L'APIG a néanmoins, elle aussi, du mettre un peu d'eau dans son vin pour parvenir à un accord. Alors que l'association a longtemps eu pour ambition d'aboutir à un accord de licence globale, plutôt qu'une négociation entre chaque titre et Google, comme le voulait ce dernier, le deal final introduit un concept un peu hybride "d'accords individuels de licence", écrit Google. L'APIG a, en effet, négocié un cadre contractuel au sein duquel chacun de ses membres peut s'entendre avec Google. Ces tractations individuelles se feront sur la base de critères quantitatifs comme le volume quotidien de publications et l'audience mensuelle. Exit donc le principe d'un organisme indépendant, chargé comme le fait la Sacem auprès de l'industrie musicale, de récolter et redistribuer l'argent au titre des droits voisins. Un modus operandi qui aurait sans doute permis de mieux défendre les intérêts des plus petits. "L'accord garantit une rémunération aux plus petits titres d'IPG, c'est une vraie victoire",  tempère Pierre Petillaultn qui rappelle que le retrait de la plainte déposée devant l'Autorité de la concurrence est conditionné au respect par Google du cadre mis en place. Ce qui évite les mauvaises surprises.

Une vraie surprise, en revanche, c'est que l'accord passé avec Google donne aux membres de l'APIG l'accès au programme News Showcase. Ce programme de licence de publications de presse sera, selon nos informations, lancé en France en mai ou juin prochain par Google. L'APIG a, malgré l'insistance de Google, longtemps refusé de l'associer au sujet de la rémunération au titre des droits voisins, estimant que les deux sujets n'étaient pas liés et qu'il était dangereux de négocier un accord qui ne survivrait pas à News Showcase. Elle a pourtant fait marche arrière. "Il nous a fallu être pragmatique, l'essentiel étant d'obtenir cet accord de licence, défend un membre de l'APIG satisfait par le deal. La France est le seul pays européen à avoir transposé la directive sur le droit d'auteur. Le sujet des droits voisins ne concerne donc pour l'instant que notre pays alors que Google est une plateforme mondiale, qui déploie News Showcase dans des dizaines de pays. La position n'était pas tenable."
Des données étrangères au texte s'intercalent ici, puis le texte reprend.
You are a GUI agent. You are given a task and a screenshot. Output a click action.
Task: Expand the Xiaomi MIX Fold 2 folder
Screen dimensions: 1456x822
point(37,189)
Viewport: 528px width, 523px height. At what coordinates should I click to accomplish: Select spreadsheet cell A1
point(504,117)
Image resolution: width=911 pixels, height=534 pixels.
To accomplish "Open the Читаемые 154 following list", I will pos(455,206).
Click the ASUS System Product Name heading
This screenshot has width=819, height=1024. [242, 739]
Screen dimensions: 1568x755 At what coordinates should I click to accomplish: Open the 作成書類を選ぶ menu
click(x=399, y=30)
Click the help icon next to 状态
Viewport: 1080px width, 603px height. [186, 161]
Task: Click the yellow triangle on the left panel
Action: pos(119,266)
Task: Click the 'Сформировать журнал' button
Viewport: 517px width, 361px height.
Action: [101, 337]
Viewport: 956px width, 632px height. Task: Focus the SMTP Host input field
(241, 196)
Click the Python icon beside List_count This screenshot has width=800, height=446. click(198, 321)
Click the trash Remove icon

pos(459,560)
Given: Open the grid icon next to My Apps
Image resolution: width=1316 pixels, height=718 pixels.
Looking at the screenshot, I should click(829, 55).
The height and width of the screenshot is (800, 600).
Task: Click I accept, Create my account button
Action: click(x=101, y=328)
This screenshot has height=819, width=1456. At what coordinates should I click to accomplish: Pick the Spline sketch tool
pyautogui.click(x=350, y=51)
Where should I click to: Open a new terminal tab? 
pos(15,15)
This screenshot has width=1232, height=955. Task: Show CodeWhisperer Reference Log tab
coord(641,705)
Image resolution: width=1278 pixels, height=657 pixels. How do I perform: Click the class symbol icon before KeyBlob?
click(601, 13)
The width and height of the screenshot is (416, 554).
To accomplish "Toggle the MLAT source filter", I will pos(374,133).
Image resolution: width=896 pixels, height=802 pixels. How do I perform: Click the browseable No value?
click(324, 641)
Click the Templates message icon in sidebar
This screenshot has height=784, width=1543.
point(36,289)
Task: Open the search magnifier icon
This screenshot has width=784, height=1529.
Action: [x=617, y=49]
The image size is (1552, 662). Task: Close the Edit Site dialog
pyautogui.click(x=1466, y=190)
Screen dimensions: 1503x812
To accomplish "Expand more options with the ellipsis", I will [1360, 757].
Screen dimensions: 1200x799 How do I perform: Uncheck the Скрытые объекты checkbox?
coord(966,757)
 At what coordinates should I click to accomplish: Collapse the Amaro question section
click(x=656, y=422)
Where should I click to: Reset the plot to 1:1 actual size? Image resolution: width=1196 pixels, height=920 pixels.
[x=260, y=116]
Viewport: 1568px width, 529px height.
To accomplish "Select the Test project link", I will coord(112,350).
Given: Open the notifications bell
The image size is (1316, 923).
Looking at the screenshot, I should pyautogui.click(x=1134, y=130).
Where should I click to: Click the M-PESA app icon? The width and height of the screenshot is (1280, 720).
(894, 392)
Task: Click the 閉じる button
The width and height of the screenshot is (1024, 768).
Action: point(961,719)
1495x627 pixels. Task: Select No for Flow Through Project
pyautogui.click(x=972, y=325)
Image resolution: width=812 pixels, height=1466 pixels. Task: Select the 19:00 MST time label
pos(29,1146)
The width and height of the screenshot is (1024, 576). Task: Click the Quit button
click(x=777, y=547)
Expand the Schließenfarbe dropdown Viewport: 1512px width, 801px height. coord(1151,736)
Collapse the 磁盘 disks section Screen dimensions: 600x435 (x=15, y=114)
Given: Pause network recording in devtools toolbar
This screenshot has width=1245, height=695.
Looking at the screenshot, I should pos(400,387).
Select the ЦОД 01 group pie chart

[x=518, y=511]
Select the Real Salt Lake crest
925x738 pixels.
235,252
"Il nous a fallu être pragmatique, l'essentiel étant d'obtenir cet accord "

Encore plus étonnant, l'APIG a consenti à Google, qui veut faire de Showcase un espace qui apporte une véritable valeur ajoutée par rapport à son onglet News, une faveur aussi stratégique que symbolique : les médias signataires s'engagent à proposer en accès libre au sein de Showcase des articles payants sur leur site.

Showcase sera, si Google maintient sa position de ne négocier qu'avec l'APIG, uniquement réservé aux titres d'informations politique et générale. Et c'est là encore problématique, à en croire notre patron de presse contestataire. "Les médias membres du programme y parleront de tout, people, sport ou culture, compris. C'est donc complètement anti-concurrentiel vis-à-vis de ceux qui traitent aussi de ces thématiques et qui ne pourront pas en être."